The main appeal of the new protocol is that, in contrast to standard PSI, upper-bounds on the communication
complexity only depend on the threshold t and not on the sizes of the input sets. This way we can reduce the
communication complexity especially in the multiparty case.
The goal of this bachelor thesis is to implement this protocol for the first time so it can be used in
research studies. Additionally implementing the protocol might lead to a better understanding of it,
which could lead to further improvements in efficiency of the protocol.

15:00-15:30
Speaker:          Bachir Bendrissou
Advisor: Rahul Gopinath, Andreas Zeller
Type of talk: Master Intro talk

Title: Sample-Free Blackbox Grammar Synthesis

Abstract:
Having a program input specification is crucial in various fields such as vulnerability analysis, reverse engineering, and software testing.  However, in many cases, a formal input specification may be un-available, incomplete, or obsolete. When the program source is available, one may be able to mine the input specification from the source code itself. However, when the source code is unavailable, a blackbox approach becomes necessary.

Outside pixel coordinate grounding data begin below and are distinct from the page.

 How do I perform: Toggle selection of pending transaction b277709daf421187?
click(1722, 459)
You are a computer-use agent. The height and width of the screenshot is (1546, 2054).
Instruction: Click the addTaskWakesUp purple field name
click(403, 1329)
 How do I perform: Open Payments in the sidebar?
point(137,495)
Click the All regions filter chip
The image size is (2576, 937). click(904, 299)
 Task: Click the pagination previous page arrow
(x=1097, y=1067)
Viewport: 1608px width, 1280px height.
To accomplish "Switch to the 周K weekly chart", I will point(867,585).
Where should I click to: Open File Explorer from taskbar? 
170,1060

Unfortunately, blackbox approaches to learning context free grammars are bounded in theory, and was shown to be as hard as reversing RSA. Hence, general context-free grammar recovery is thought to be computationally hard. Glade is a recent blackbox grammar synthesizer, which claims it can recover an accurate context-free input grammar of any given subject using only a small set of seed inputs, and a general oracle able to distinguish between valid and invalid inputs. It also claims to be fast for all programs tested. While an implementation of GLADE is available, the input grammar is produced is in an undocumented format that is hard to reverse engineer. Furthermore, GLADE also uses custom parsers and fuzzers which are hard to verify.

This thesis attempts to first replicate GLADE independently by first implementing the GLADE algorithm in Python and using this implementation to verify the reported GLADE experiments, and further evaluate GLADE using new context-free grammars. This will provide us with precise information and insights about the limits and suitability of GLADE in diverse circumstances.

The second part of our thesis will extend GLADE by pairing it with our bFuzzer tool. Bfuzzer generates and monotonically extends syntactically valid input prefixes until it finds valid inputs. Hence, in this pairing, bFuzzer will provide the syntactically valid sample inputs that GLADE requires to infer the grammar. We will evaluate the combined fuzzer against diverse subjects.